Pemerintah Didesak Perhatikan Nelayan Kecil

Fachri Audhia Hafiez    •    Senin, 30 Apr 2018 13:11 WIB
nelayan
Pemerintah Didesak Perhatikan Nelayan Kecil
Ilustrasi--suasana diskusi 'Menyoal Kepastian Hukum dan Perlindungan Nelayan Dalam Pemanfaatan Ruang Laut Teluk Jakarta' di KAHMI Center - Medcom.id/Fachri Audhia Hafiez

Jakarta: Kawasan Teluk Jakarta dinilai memerlukan kepastian hukum dalam hal perencanaan dan pengelolaan sebagai wilayah strategis nasional. Pasalnya, kawasan tersebut dinilai banyak memiliki permasalahan.

Ketua Harian Kesatuan Nelayan Tradisional Indonesia, Marthin Hadiwinata, mengatakan salah satu permasalahan yang terjadi di kawasan Teluk Jakarta adalah kurangnya perlindungan bagi nelayan skala kecil.
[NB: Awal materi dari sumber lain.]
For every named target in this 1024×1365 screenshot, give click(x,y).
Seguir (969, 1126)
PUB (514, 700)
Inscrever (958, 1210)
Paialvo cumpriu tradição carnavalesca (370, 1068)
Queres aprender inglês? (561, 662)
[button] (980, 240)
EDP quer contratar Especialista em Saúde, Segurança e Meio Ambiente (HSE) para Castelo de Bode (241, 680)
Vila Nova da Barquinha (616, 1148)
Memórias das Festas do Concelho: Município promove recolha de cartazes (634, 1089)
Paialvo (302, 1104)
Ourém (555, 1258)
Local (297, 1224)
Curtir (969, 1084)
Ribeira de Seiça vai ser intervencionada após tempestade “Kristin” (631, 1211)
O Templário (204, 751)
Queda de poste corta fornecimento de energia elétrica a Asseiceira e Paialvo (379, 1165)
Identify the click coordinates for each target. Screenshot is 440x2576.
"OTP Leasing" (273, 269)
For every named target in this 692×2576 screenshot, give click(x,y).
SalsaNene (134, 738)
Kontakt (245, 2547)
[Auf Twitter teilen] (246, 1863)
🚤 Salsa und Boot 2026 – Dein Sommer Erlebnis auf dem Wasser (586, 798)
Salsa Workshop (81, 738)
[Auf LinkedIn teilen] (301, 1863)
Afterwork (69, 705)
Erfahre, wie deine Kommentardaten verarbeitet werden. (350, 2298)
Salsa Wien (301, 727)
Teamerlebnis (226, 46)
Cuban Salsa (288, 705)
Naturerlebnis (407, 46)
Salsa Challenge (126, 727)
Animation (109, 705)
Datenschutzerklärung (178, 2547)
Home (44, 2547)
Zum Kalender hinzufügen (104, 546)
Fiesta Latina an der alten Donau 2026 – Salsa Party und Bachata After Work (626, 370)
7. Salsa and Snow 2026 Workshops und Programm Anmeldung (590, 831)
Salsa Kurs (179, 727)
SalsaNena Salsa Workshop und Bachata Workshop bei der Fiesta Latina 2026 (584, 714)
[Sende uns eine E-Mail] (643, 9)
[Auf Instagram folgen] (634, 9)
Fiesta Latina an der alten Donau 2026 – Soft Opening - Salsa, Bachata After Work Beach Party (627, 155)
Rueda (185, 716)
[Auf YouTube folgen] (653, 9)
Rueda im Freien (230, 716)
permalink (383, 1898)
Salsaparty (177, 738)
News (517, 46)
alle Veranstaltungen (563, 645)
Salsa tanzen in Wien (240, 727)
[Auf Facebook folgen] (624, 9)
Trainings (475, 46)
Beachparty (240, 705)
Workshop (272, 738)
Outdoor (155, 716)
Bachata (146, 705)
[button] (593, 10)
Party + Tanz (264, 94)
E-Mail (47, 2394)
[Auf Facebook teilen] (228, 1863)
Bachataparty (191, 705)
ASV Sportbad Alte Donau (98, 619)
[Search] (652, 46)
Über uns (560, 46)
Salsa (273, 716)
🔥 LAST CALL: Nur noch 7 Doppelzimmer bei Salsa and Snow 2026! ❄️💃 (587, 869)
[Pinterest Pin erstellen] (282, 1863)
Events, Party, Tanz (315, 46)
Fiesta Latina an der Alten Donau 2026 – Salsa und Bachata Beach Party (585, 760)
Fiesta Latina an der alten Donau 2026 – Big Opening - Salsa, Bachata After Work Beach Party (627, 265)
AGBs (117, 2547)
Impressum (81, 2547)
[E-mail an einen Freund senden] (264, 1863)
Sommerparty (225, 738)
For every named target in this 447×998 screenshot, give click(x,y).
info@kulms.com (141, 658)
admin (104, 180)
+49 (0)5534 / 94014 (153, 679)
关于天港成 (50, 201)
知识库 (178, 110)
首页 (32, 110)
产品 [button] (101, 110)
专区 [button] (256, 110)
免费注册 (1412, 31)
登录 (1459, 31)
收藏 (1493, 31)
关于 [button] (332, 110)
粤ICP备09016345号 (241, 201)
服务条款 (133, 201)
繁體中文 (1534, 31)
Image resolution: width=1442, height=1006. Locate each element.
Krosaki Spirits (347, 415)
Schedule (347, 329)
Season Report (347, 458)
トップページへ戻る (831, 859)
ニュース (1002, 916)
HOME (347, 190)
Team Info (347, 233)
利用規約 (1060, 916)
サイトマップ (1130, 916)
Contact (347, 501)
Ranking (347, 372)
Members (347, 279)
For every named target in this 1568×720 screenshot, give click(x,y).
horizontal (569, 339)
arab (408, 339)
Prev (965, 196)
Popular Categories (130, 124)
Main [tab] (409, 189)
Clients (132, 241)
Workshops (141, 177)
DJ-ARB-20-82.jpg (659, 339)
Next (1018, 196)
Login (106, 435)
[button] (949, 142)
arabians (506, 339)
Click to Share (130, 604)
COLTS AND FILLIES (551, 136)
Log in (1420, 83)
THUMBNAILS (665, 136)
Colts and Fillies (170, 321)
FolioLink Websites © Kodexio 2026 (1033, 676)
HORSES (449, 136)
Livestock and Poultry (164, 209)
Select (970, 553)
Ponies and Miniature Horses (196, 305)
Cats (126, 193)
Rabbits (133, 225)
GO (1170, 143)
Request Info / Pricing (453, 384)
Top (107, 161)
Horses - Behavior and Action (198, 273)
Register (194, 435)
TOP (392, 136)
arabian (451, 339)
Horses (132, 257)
"Nelayan skala kecil ini perlu dilindungi dan dijamin agar dapat berlanjut mata pencahariannya dan bisa menjadi kontribusi positif," kata Marthin di Korps Alumni Himpunan Mahasiswa Islam (KAHMI) Center, Jalan Turi I No. 14 Senopati, Kebayoran Baru, Jakarta Selatan, Senin, 30 April 2018.

Baca: Reklamasi Teluk Jakarta Rugikan Nelayan

Marthin mengatakan secara nasional Indonesia memang sudah berkontribusi untuk memberdayakan nelayan. Seperti yang tertuang dalam Pasal 25 ayat 5 UU Nomor 7 tahun 2016 yang menyebutkan, penetapan dengan memberikan ruang penghidupan dan akses kepada
nelayan kecil, nelayan tradisional, pembudaya ikan kecil, dan petambak garam kecil.

"Penting menyatakan bahwa setiap perencanaan pemanfaatan, alokasi yang penghidupan bagi nelayan bisa berbentuk perlindungan di kawasan pesisir," tutur Marthin.

Dia menegaskan pemanfaatan ruang teluk Jakarta perlu melibatkan nelayan tradisional. Sebab, selama ini dia memandang nelayan belum dilibatkan secara maksimal.

Selain itu, reklamasi yang dibangun di teluk Jakarta dapat merusak lingkungan dan menjadi partisitif. Reklamasi tersebut, Marthin menegaskan, tidak layak dalam memberdayakan nelayan.

"Itu konsen kami untuk pemanfaatan teluk Jakarta, reklamasi itu sendiri akan merusak lingkungan yang tidak partisitif, reklamasi tidak layak," pungkasnya.